Edelman says he has recorded instances of DirectRevenue's software uninstalling Avenue Media's program. "Assuming you could get away with this, it could be highly lucrative."

Founded in 2002, DirectRevenue makes software to monitor Web surfing behavior and send targeted ads while people are at a particular Web site. For example, it might deliver a Hertz ad while a visitor is at the Web site of Dollar.

DirectRevenue acknowledges that it may uninstall competing applications in its user license agreement: "You further understand and agree, by installing the software, that the software may, without any further prior notice to you, remove, disable or render inoperative other adware programs resident on your computer."

It also makes Web game applications or other such software, including a plug-in to keep track of U.S government atomic time, so that people are enticed to download a bundle of applications that includes its adware. The company's software is identified by several different names including A Better Internet, BI, Twaintek and Thinstall, according to the complaint. 

DirectRevenue has raised as much as $26 million from investors Technology Investment Capital and Insight Venture Partners. 

Industry experts said the charges reflect a wider trend, as makers of stealthy software downloads increasingly target and uninstall rival applications once their own programs are downloaded on a user's PC.

Because many such programs are designed to track consumer behavior online to deliver targeted ads, ridding a user's PC of rival applications could mean more revenue or prove helpful in avoiding detection down the road.

DirectRevenue did not immediately return calls for comment. In a posting on DirectRevenue's Web site, the company said its software is not spyware, or software that collects personally identifiable information for nefarious purposes.

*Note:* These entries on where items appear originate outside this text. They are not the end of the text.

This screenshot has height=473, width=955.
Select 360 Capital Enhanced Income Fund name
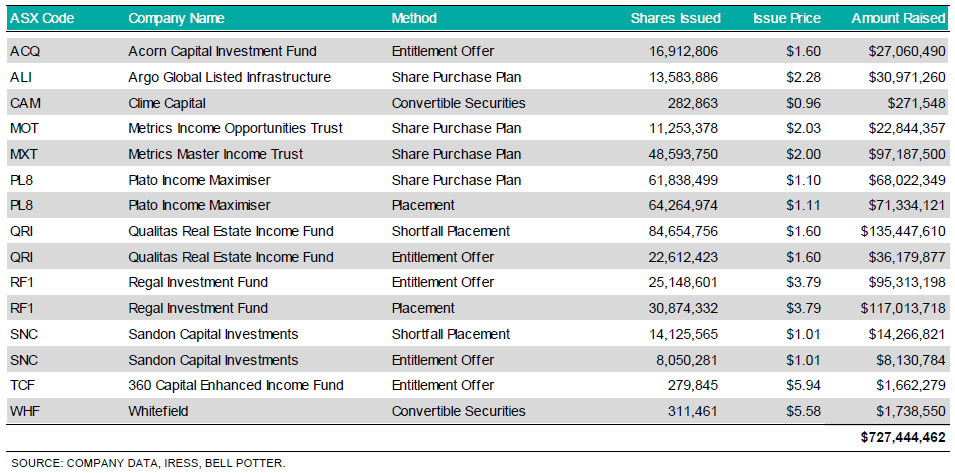pyautogui.click(x=235, y=385)
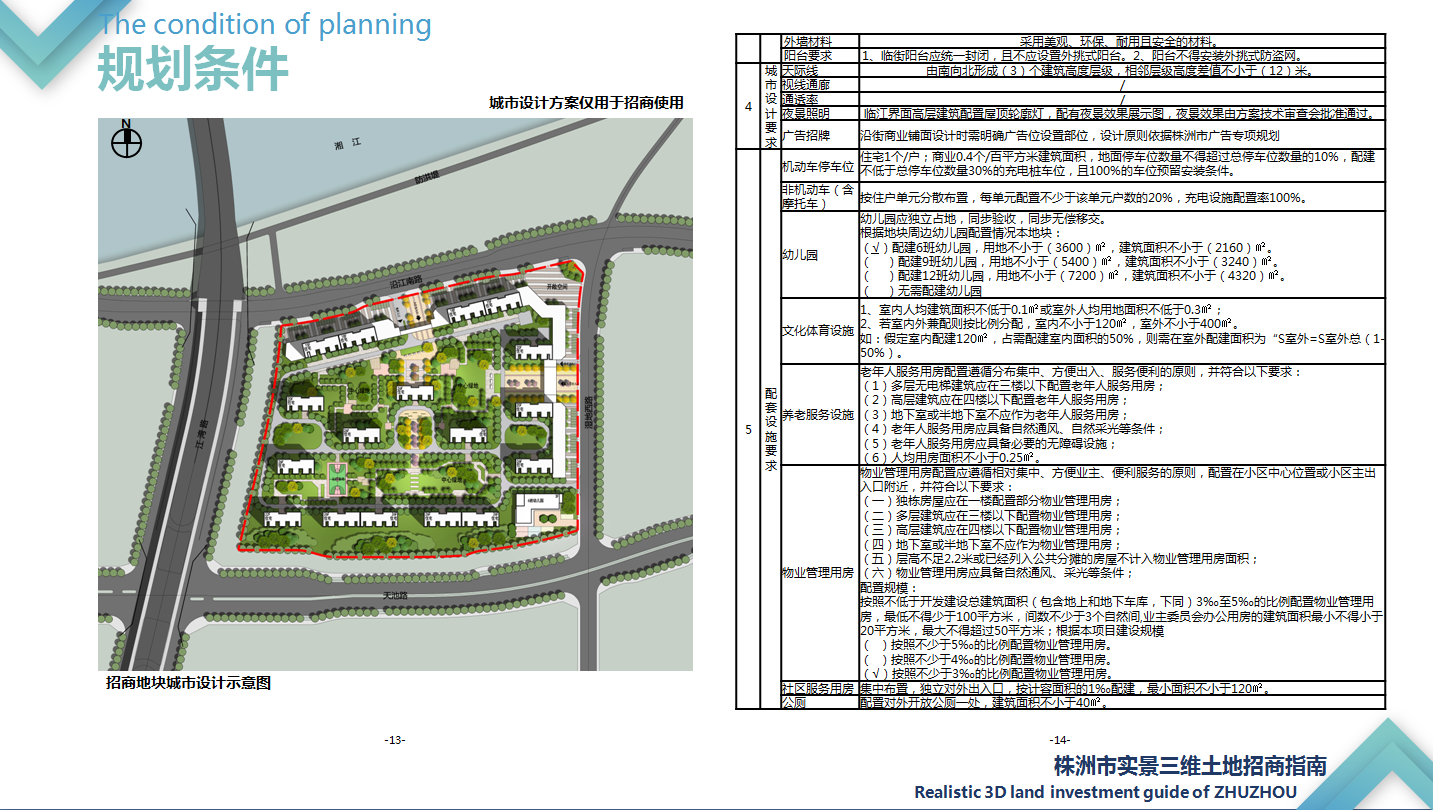Tick the checked 按照不少于3‰ ratio option
The height and width of the screenshot is (810, 1433).
pyautogui.click(x=875, y=673)
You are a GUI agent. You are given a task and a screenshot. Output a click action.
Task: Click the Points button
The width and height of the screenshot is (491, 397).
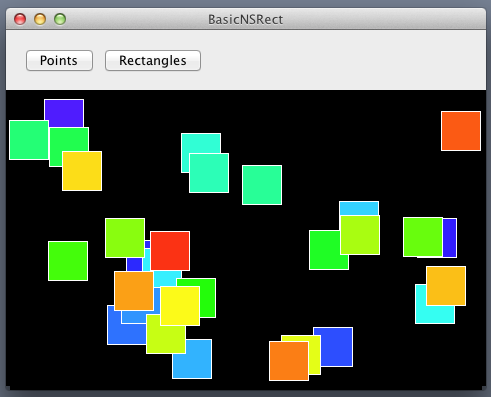(59, 61)
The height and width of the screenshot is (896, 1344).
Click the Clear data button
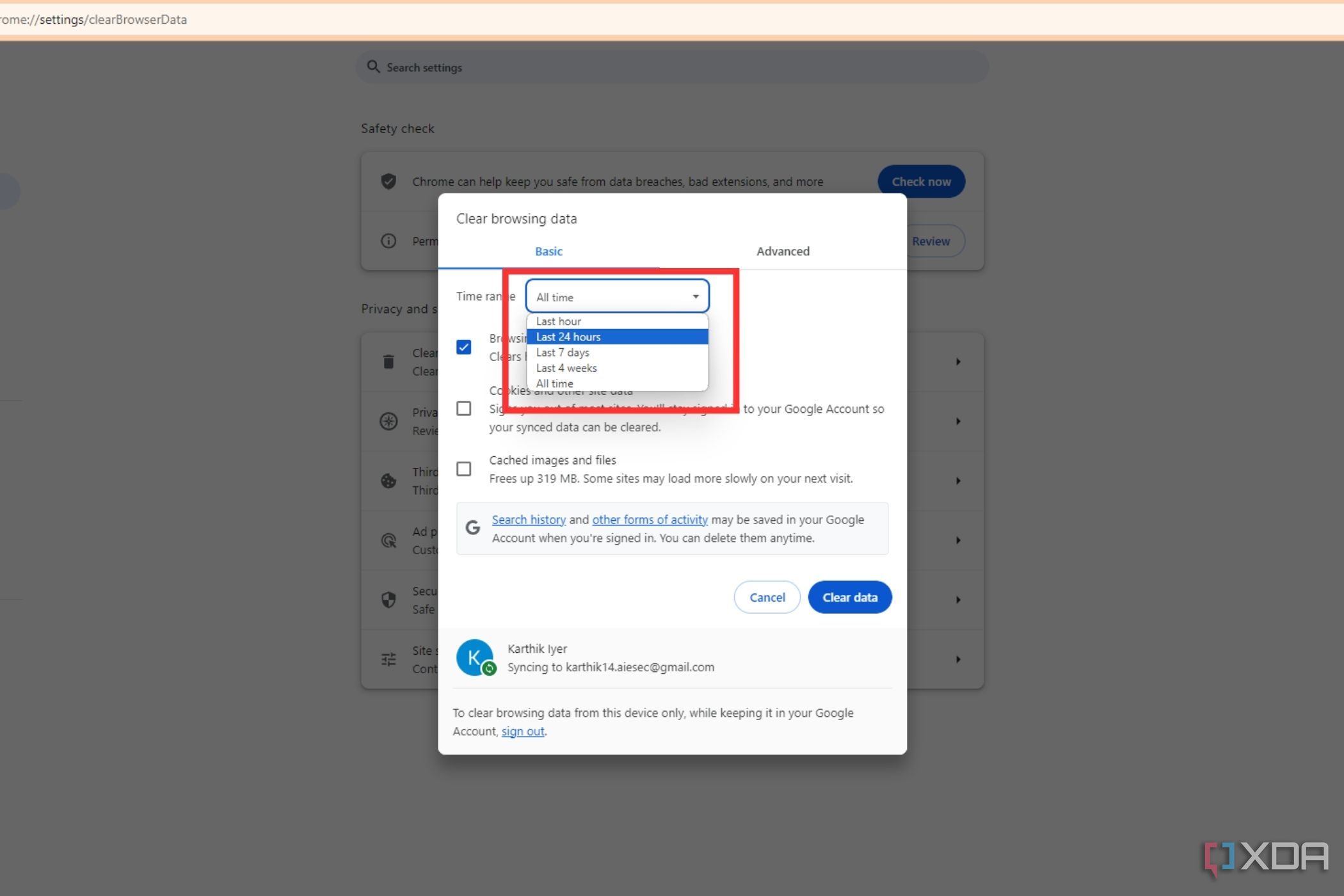(849, 596)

Avenue Media, based on the island of Curacao, did not respond to an e-mail request for comment.


----------



## Detah (Jun 30, 2004)

CTSNKY said:


> According to the Nov. 24 complaint, DirectResponse's software detects Internet Optimizer and then sends a command to "kill" the program, a process that deletes its files from the PC registry and from the computer altogether. Avenue Media said DirectRevenue's tactics have caused it to lose about 1 million customers--about half its installed base--and as much as $10,000 a day in revenue.


I have instructed users how to disable Internet Optimizer on dozens of systems. Maybe its not 1 million, but I do my part. Hey, Avenue Media, Come Get Some!!!

How many of those 1 million do you suppose were aware that Internet Optimizer was even on their system??? ahhh, I hope their legal fees cripple both of them.


----------



## CTSNKY (Aug 7, 2004)

Makes me feel good that we're also cutting back their revenues here!!!!


----------



## YeeFam (Nov 19, 2004)

An interesting thought - what if we install something in our systems that modifies the information sent back to these companies - so the data are filling fills up the database with false information?

Since consumers never obviously agreed to feed them good informaion, or recieved any monetary benefit, the process should be leagal.

Maybe we should start posting *How* some of these spyware work. That kind of information would be very educational.


----------